I haven't posted in a few years and wanted to jot down some more thoughts on things I've seen/read since then. No interest in discussing the 'allegations'.
- Apropos of Nothing: The childhood and early years stuff was fantastic, and as has been discussed previously in the thread, was the first time a lot of details have been mentioned publicly. However, once it got to his film career, you can basically stop reading. Remarkably little said about filmmaking or the films, and what is said is vague and/or nothing new. Then there's the 'allegations' section, which again, no interest. It seems like he enjoyed digging into the childhood he's nostalgic for, but lost interest after that. I have to say I was a little surprised at how 'rough' and potentially shady his dad was made out to be in the book.
I also caught up on a bunch of latter-day films I hadn't seen, but since they show up on streaming services regularly I gave them a try:
- Scoop: I have always had quite a crush on Scarlett Johansson, but she did not work in this for me. She's just not believable as a sort of awkward/nerdy character. Match Point and VCB play to her strengths. That said, it was fun to get some literal 'magic' in a Woody film - it's always been on the edges of his work but nice to see it be a big part of the story. Jackman was just fine. I actually like the story and with a different actress I think it could be something I revisited but I just found the overall feel to be not quite right. 5/10
- Cassandra's Dream: I have to say, I recall almost nothing specific about this film at all. It actually doesn't seem like his writing to me, which makes me think he was explicitly trying to write not-like-himself. Tom Wilkinson really laid a stinker in this one. I'm a fan of both Farrell and McGregor, but whatever's going on here didn't work.
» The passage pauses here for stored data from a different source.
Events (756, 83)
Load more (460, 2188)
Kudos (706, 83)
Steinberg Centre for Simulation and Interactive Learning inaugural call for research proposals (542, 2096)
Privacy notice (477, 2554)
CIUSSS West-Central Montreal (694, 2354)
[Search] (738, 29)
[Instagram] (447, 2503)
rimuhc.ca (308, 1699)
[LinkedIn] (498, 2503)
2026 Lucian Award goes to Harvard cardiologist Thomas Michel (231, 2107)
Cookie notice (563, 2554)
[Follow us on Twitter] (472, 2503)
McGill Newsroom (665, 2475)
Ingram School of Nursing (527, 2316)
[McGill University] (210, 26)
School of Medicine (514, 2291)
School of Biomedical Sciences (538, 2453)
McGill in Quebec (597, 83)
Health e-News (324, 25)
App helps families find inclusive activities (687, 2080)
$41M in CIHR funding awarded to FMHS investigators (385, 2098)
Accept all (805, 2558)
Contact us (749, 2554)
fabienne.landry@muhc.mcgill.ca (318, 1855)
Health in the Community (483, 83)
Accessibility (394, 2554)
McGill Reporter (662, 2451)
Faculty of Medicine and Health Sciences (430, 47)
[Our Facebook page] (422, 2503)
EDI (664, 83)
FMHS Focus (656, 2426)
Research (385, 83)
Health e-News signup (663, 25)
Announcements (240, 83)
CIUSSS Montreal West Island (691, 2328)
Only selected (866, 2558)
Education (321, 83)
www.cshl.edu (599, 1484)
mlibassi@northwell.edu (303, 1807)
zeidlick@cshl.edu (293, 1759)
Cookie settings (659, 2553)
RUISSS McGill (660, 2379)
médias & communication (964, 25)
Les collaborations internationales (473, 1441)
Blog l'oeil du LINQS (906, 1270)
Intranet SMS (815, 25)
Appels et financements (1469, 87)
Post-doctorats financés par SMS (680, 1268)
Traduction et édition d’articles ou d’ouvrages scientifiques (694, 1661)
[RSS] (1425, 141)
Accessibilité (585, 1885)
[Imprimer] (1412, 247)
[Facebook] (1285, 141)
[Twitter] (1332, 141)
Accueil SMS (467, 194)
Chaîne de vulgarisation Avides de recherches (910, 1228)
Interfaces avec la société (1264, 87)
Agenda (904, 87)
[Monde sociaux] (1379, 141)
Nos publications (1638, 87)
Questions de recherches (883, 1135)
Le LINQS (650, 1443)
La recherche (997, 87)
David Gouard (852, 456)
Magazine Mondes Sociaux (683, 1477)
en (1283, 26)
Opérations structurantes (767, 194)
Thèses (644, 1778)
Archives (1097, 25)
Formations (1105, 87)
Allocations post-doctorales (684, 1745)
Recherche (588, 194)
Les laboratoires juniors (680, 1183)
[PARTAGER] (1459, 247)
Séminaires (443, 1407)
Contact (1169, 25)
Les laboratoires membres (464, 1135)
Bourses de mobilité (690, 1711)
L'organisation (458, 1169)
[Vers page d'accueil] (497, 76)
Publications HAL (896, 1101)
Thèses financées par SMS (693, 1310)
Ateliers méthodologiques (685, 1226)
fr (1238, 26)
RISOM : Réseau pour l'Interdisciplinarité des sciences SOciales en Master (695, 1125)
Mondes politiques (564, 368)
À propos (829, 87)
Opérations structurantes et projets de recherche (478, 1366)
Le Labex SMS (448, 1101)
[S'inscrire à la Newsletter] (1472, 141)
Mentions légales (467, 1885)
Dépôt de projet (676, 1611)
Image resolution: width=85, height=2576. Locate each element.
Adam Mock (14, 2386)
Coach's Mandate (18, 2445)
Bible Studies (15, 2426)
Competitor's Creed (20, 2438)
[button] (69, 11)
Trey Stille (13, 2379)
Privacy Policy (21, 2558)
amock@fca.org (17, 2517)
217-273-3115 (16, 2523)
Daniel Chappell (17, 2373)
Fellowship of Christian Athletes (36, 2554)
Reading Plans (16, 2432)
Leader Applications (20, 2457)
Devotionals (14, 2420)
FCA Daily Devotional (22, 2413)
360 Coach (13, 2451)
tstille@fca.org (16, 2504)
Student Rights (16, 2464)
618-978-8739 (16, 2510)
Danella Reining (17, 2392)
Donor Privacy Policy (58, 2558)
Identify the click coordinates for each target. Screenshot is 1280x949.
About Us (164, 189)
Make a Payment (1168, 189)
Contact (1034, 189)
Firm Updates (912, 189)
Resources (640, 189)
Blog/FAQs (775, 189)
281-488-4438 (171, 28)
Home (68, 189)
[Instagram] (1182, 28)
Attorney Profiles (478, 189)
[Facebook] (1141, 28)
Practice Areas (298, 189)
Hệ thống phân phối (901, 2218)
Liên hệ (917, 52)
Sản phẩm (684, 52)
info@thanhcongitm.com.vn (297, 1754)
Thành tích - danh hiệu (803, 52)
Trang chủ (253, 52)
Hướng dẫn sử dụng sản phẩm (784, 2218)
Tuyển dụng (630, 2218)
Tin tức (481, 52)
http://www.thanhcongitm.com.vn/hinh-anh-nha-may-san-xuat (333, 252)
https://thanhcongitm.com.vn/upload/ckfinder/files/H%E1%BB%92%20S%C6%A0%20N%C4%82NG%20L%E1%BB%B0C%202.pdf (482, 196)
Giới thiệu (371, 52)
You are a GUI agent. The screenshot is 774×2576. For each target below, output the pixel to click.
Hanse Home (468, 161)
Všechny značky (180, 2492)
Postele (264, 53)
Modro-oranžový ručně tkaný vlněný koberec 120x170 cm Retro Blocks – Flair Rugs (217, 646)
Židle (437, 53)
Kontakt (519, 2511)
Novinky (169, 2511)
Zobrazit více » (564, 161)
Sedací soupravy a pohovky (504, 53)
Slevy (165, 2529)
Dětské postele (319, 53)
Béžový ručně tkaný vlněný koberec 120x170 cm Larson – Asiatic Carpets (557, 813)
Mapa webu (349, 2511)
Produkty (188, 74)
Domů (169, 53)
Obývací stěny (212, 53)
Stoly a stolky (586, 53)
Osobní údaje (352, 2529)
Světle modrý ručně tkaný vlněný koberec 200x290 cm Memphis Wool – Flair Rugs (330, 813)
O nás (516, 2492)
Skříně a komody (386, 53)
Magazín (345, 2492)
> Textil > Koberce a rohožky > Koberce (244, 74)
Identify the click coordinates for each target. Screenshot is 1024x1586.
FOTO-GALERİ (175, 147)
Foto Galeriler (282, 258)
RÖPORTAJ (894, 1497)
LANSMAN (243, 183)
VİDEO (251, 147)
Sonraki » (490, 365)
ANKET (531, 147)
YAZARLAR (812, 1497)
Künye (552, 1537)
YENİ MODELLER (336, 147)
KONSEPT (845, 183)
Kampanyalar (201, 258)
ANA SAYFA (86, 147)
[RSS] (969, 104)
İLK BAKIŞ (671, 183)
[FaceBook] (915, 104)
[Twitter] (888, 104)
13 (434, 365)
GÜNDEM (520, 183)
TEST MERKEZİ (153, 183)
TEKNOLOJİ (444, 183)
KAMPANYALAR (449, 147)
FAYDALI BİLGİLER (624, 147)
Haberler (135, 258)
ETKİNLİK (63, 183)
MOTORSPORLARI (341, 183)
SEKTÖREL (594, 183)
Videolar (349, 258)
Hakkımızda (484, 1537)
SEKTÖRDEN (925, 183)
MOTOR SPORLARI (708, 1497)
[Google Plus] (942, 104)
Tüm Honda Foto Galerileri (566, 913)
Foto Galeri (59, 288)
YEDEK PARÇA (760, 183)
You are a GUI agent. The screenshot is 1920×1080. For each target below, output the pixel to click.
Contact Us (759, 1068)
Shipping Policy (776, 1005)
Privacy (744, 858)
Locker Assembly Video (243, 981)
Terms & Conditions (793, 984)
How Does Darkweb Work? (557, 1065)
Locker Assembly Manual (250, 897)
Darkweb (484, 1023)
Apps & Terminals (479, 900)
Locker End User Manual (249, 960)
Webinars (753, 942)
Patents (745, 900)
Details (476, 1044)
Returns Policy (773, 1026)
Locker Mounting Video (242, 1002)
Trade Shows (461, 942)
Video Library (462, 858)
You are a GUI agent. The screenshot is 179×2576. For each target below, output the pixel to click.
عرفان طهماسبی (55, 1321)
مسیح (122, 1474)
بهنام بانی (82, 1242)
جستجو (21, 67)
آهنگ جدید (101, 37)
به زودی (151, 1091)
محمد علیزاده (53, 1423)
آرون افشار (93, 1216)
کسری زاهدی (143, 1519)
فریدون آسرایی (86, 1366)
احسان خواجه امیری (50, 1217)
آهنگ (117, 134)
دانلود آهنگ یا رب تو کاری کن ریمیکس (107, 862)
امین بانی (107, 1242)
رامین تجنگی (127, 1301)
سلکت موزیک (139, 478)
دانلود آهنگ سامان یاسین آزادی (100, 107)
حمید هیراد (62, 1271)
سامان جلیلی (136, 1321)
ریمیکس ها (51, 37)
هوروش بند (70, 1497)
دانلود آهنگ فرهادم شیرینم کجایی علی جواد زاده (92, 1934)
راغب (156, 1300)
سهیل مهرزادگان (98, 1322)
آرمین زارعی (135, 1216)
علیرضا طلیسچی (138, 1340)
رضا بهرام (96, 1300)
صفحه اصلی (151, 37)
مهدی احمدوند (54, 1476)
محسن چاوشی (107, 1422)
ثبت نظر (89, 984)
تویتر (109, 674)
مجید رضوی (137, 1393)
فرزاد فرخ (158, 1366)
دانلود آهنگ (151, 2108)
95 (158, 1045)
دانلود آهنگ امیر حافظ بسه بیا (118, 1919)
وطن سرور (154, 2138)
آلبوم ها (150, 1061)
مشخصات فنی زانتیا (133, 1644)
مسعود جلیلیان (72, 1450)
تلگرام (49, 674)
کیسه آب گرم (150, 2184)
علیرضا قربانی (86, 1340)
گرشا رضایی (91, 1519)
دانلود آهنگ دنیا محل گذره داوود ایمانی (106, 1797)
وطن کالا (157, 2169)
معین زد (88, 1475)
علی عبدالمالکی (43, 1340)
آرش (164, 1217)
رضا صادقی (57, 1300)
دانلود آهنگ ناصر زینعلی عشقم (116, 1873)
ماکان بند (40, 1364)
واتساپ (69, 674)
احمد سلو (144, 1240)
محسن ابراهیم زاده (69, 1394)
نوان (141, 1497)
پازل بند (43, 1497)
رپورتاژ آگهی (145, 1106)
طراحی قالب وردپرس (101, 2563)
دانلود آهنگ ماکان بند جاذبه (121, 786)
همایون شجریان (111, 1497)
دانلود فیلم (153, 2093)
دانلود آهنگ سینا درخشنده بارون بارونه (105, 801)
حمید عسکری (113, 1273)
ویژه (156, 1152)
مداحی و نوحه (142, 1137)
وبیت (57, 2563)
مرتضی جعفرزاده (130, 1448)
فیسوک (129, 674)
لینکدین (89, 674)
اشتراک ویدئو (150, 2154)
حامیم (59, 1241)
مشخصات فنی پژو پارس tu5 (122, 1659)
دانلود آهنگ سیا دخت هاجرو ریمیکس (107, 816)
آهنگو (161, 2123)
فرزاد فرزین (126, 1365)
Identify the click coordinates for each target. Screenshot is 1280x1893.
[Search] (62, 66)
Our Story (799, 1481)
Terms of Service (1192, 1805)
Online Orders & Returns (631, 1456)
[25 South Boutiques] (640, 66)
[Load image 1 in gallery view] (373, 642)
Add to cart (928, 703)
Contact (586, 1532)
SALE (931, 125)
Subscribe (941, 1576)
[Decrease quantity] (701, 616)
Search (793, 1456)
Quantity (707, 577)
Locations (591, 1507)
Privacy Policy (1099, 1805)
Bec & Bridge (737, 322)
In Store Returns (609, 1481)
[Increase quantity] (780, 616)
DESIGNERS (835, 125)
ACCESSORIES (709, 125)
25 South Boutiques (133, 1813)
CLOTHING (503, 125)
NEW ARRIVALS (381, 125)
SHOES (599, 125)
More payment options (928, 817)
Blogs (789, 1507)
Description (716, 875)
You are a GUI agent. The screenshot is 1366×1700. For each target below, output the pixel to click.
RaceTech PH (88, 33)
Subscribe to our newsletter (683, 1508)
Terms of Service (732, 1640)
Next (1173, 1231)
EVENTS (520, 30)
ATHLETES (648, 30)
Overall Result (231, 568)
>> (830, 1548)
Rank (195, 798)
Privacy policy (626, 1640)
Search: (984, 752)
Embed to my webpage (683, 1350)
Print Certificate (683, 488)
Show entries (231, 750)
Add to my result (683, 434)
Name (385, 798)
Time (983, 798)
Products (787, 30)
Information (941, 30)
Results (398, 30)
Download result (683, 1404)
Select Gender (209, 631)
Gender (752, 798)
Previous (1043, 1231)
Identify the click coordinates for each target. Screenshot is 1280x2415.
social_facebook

I might even say this is the worst Allen film I've ever seen as there was nothing redeeming about it. 1/10
- Cafe Society: Wow, what a delight. Jesse Eisenberg is a natural for Woody dialogue. The real gem of the film though, is Kristen Stewart. I admit I had a very low opinion of her before - my girlfriend is a big Twilight fan and I just could not stomach any of it. But she is truly wonderful here, I'd even say Oscar-worthy. There is a lot of subtlety to the performance, and I just found her magnetic. Was anyone else surprised by her here? The setting was right up my alley, and I could've watched another hour of that story. That is probably the only downside of the film to me - it ends abruptly and awkwardly. Besides that, I'm surprised it was rather overlooked on release. 9/10
- Magic in the Moonlight: Visually gorgeous but one of the lightest confections in the Woody oeuvre. I actually wouldn't mind having it in the background, I find the setting quite cozy. But there's not a whole lot going on, and the may-september romance is starting to be a retread of a retread at this point and just invites flippant critical and audience reactions. Colin Firth doesn't really fit any of the usual character templates you see in these films, so it was a nice change. 6/10
- Irrational Man: I'm the biggest fan of Joaquin Phoenix (his performance in Inherent Vice is perhaps my favorite of all time), but this felt a little phoned in on his part. I'm actually surprised he took the role because he doesn't do much with it and I wouldn't see what would draw him to it besides the 'actors want a woody film on their resume' factor. The story is one of the most ridiculous of any Woody film. This one just kind of sat there on the screen. Emma Stone doesn't help things. Not as utterly forgettable as Cassandra's Dream but might be bottom 5 for me. 3/10
- A Rainy Day in New York: I'm a sucker for any of the NYC-porn woody films, and this certainly delivers on that aspect. I'm neutral on Chalamet overall but he seemed right for the part. Fanning's ingenue sort of works in her physicality but her acting seemed very fake and not believable to me. I do not understand the appeal of Gomez at all. Her Daria-ish straight faced monotone buried Only Murders In The Building (which I might have otherwise enjoyed) and she adds nothing here. Her character is also extremely vague. Compare this part to someone like Blake Lively in Cafe Society who has little screen time as the 'other woman' but dazzles. Cherry Jones knocks her scene out of the park, clearly the best in the film - though I think it was a little weighty for what came before and not early earned. Overall I felt this was much better than I had read, but that's not saying much. 6/10
I'd like to try to see Wonder Wheel and Rifkin's Festival at some point soon.
Although he seems okay and hasn't disclosed any significant health issues, I am definitely starting to feel the 'uh oh, it's coming' feeling about Woody's impending death. I really wish he could just continue to make films forever even into my old age. I think I'd always seek them out even if the hit rate isn't what it was. So a sort of sad feeling overall. The debacle with the press and the HBO documentary has shaded my mood as well.